I carry a personal digital assistant (PDA), which my wife occasionally refers to as my "memory." On it are found my contact list and my calendar. When a potential client asks me if I have a date available, this is where I look. When I need to write a letter or make a call, it is where I find the info I need. But of all the functionalities, it is the calendar that is the most valuable. It tells me where I am supposed to be, and when.
So imagine my surprise when, in early May 2007, I tried to sync the PDA to my desktop computer and got an innocent-looking message that there's an issue with the calendar, something about "too many characters." This probably had to do with the fact that I still had information on the calendar about flights I had taken back in 2002 and places I had worked in 2000. You see, it truly was my "memory."
Anyhow, seeing the error message, I simply did another sync, and this time it came through with no errors. Unfortunately, what I had accomplished with the second sync was to delete every item in the calendar on both the handheld and the desktop. The first sync had cleaned out the PDA, the second the desktop. Mistake squared. Gone, clean gone. Oh, my goodness.
Only if you have suffered a data loss like this can you imagine the feelings that flooded through me in the next few minutes. You would remember those desperate efforts to find the data -- it had to be there somewhere. You would understand how stupid, how technically inept I felt. "Here I am," I thought, "a person who makes his living through supporting the purposeful use of technology, and I just lost my entire calendar." And you would realize what it feels like to start to come to grips with the reality and to begin to formulate a plan for how you are going to get through this.
Now, bear in mind that this was in May, just before the summer season, during which I would be traveling across the country several times. All those travel plans and dates, along with hotel reservations and the names of schools where I'd be working, had been on the PDA and on the desktop. Now, all that info was gone.

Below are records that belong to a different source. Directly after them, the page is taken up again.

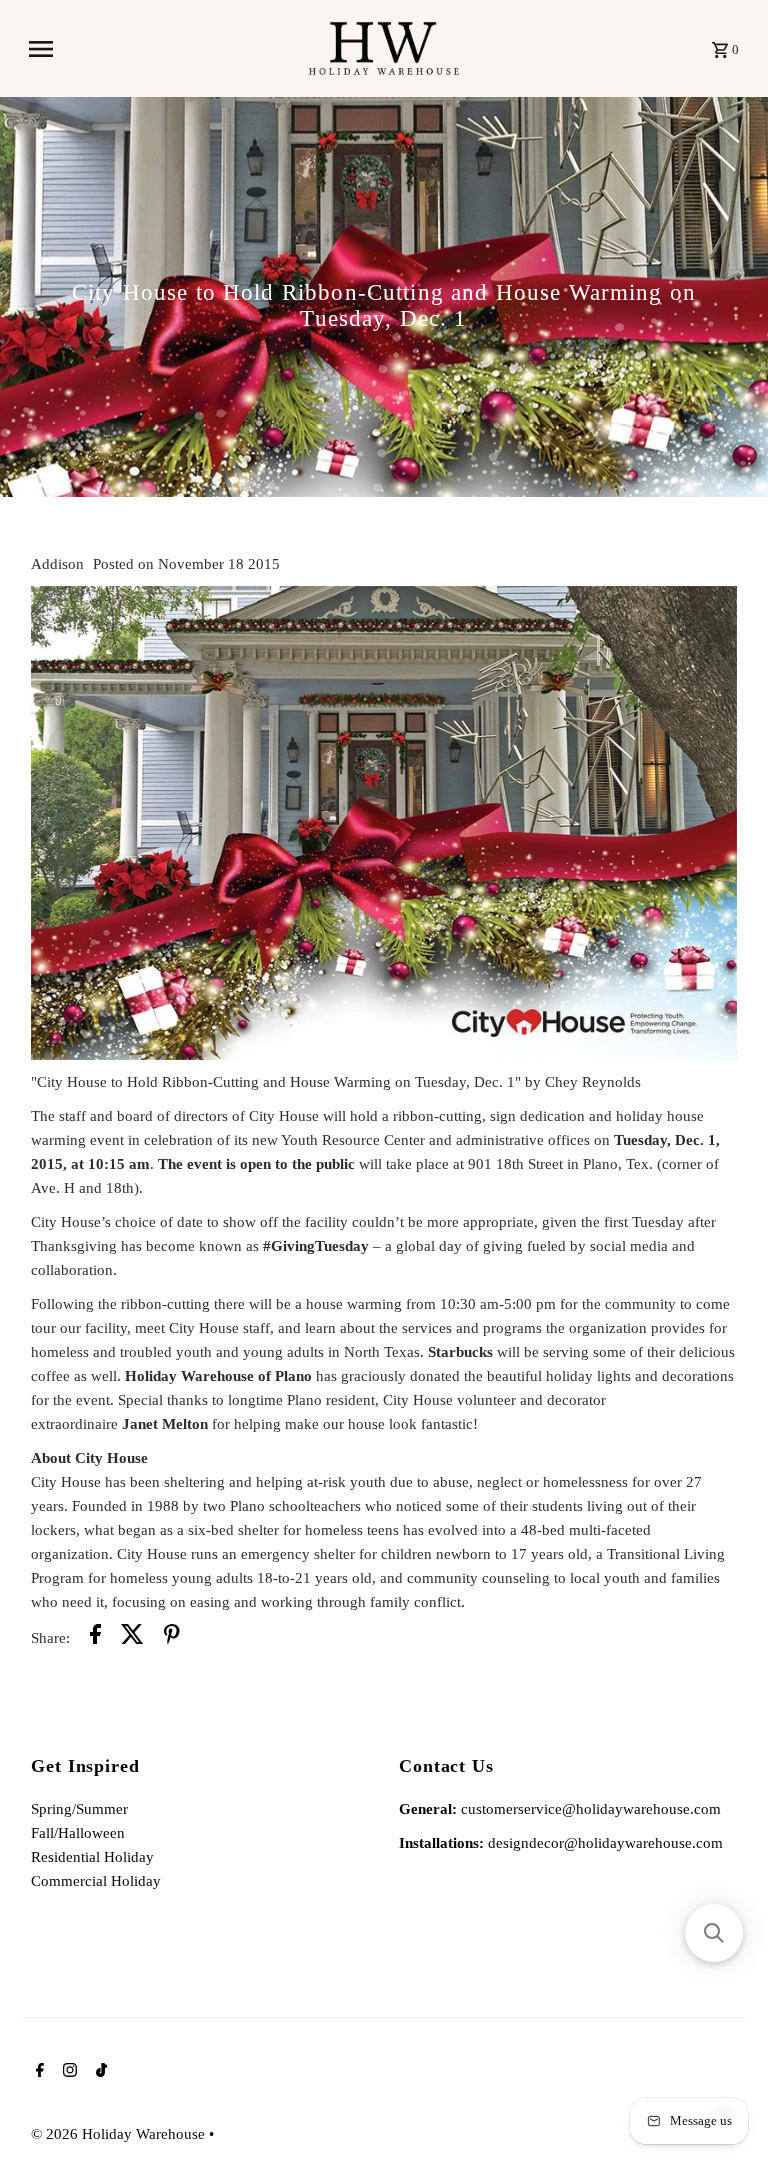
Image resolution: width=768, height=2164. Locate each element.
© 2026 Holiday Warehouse (120, 2134)
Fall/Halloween (78, 1833)
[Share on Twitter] (132, 1637)
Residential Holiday (92, 1857)
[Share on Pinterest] (172, 1637)
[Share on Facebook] (95, 1637)
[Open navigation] (161, 49)
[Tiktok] (99, 2072)
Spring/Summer (79, 1809)
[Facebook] (37, 2072)
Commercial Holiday (96, 1881)
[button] (714, 1933)
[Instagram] (67, 2072)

My reason for writing this humbling account of what happened to me is to introduce a conversation I had last Sunday at brunch with my friend Julie. In order to protect her anonymity, I won't give her last name as I share how one of the smartest people I know toasted her digital life. A highly competent person in so many ways, Julie is someone with whom I love to spend time and talk about big ideas and small realities. She was the professor (oops, did I just let slip that she is a professor?) who in 1993 helped me begin to understand how computers work. She has the rare gift of being a person who understands all the technical things as well as the human implications of same.
Well, a few weeks back, she put a flashlight she was using down on her laptop, right on top of the hard drive, and, as she described it, "In thirty seconds or so, strange sounds came out of the speakers, and then the screen went screwy, and then the screen went very, very odd, and then it just seized up." About then, she remembered that there was a powerful magnet on the back of the flashlight, and she realized she had toasted the drive. Talk about gone: Her hard drive, and in fact the entire laptop, was really, really gone.
I was able to cobble back together my calendar for the summer season of 2007 and beyond through my own real-life memory, online flight records, and emails and calls to clients in which I sought reconfirmation of dates. People and databases saved my bacon. But Julie lost everything. She had done a backup some two months earlier, but only of documents. This means that some of her most personal and most valuable digital resources, her pictures, were gone -- forever.
It was a humble conversation at brunch. Both of us looked to the future, and Julie suggested I take a look at Mozy and see how it provides two gigabytes of free backup to home users. I think I will, and I think you should, too.
So, 'fess up, y'all. Do you back up your data? Why? Why not? Come on -- you know everyone should be practicing safe saving. Share your stories and pass along your tips. I promise, I'll save them -- safely!